Sein Buch wurde ihm gestohlen, und diese Geschichte ist viel zu wenig bekannt. Man kann nicht nur Dinge arisieren, sondern auch Geistiges. Engel wurde von einem gewissen Ludwig Reiners exzessiv plagiiert. Dessen 1944 erschienene „Deutsche Stilkunst“, die er ab 1949, den neuen Zeiten geschickt angepasst, nur noch „Stilkunst“ nannte, wurde ein Standardwerk mit hohen Auflagen. Wesentliches hat er von Engel gestohlen. Hunderte Beispiele.

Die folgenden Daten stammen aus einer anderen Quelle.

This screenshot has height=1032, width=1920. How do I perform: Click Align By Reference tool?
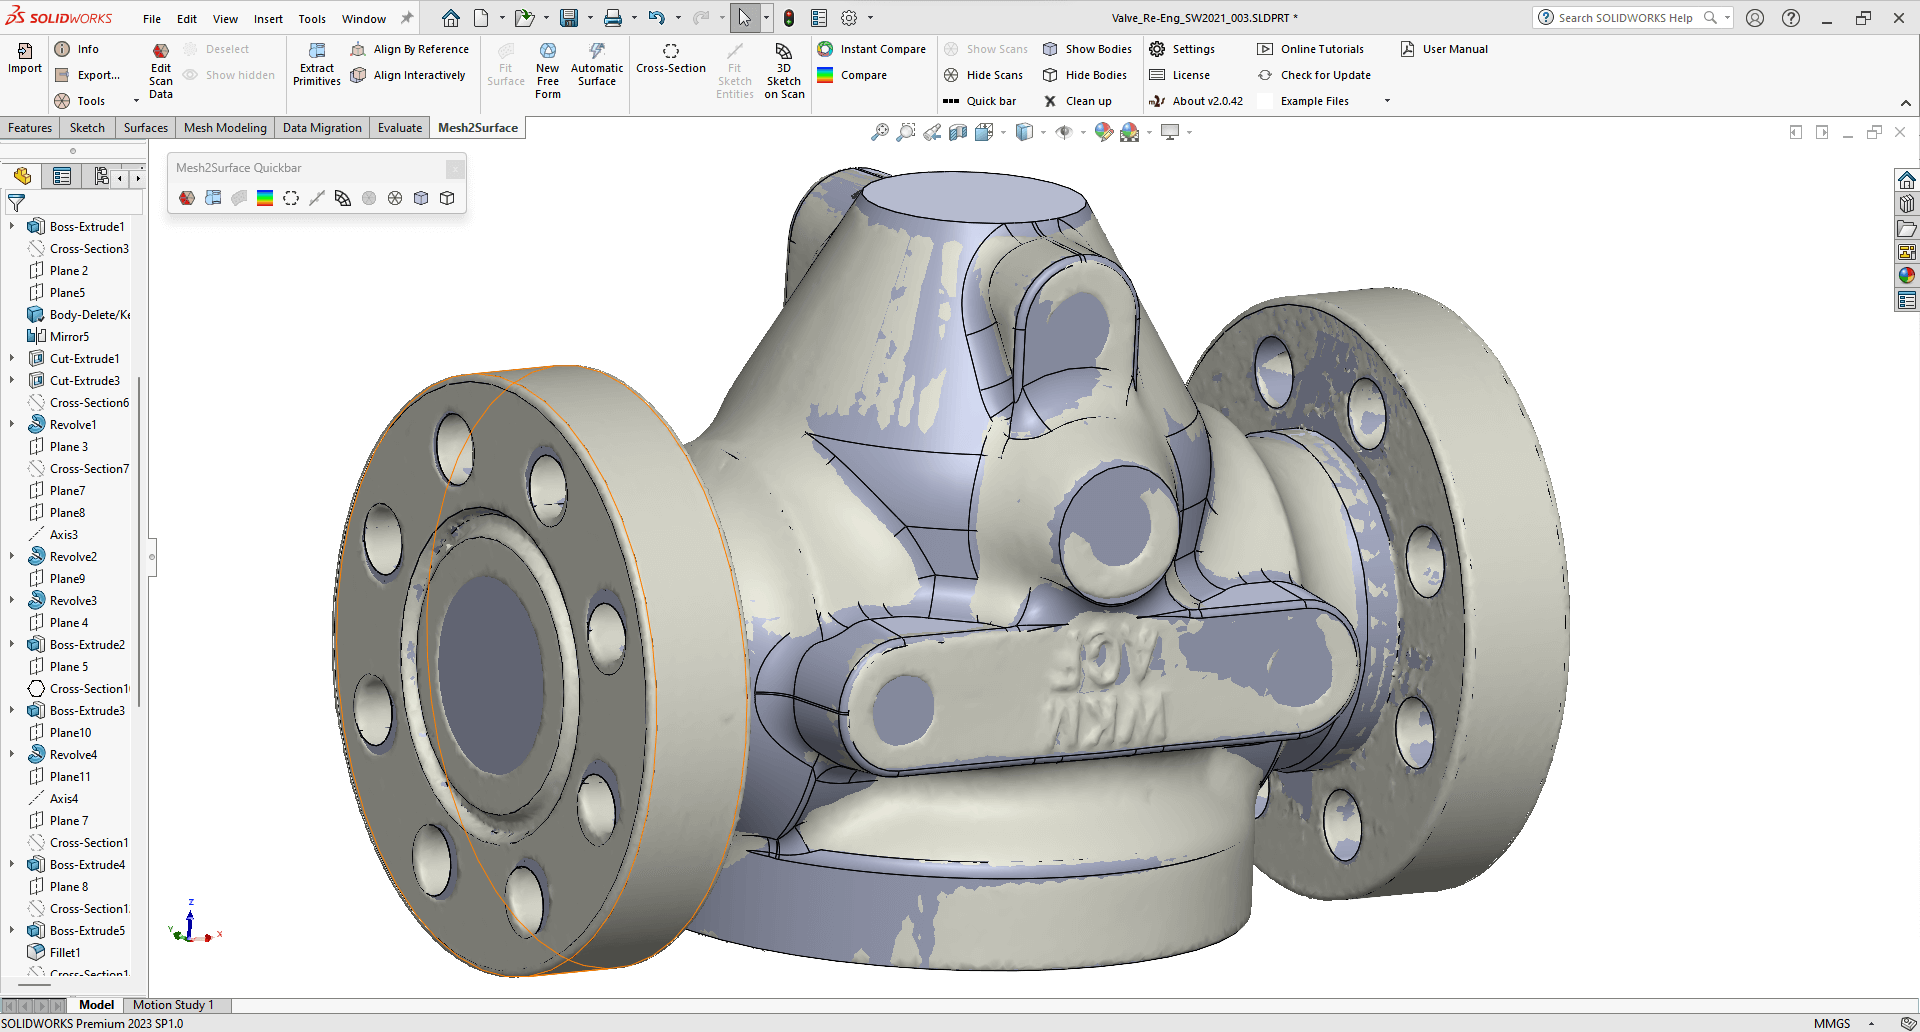(x=410, y=49)
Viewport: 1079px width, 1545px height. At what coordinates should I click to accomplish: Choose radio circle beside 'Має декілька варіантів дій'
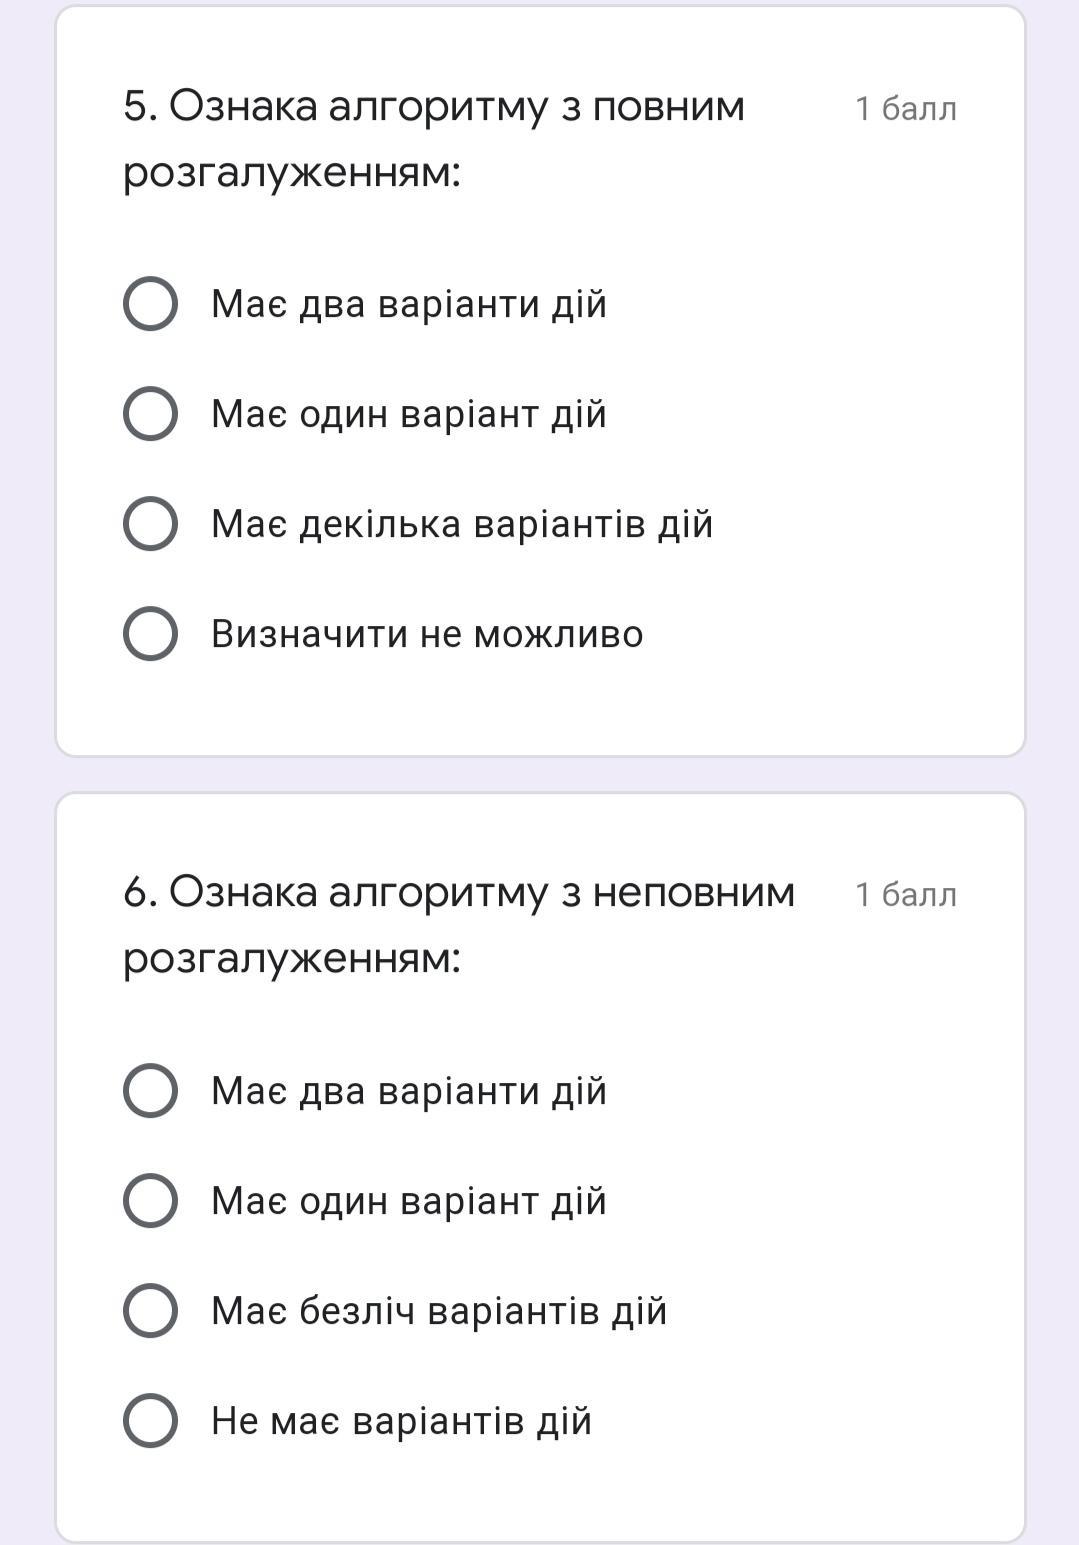tap(150, 523)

Besonders entlarvend aber ist eine Variation, die 1944 in das Buch einfloss. Bei Engel hieß es: „Wir dürfen nicht sagen, noch schreiben:

Ich habe gesehen meinen Freund.

Denn dies ist undeutsch.“ Bei Reiners heißt es: „Aber nur in längeren Sätzen können wir das Verb voranziehen. In kürzeren klingt das Voranziehen wie Judendeutsch:

Ich habe gemacht ein feines Geschäft.“

Es ist der Stil eines Unmenschen, mit dem Herr Reiners hier sein Geschäft gemacht hat.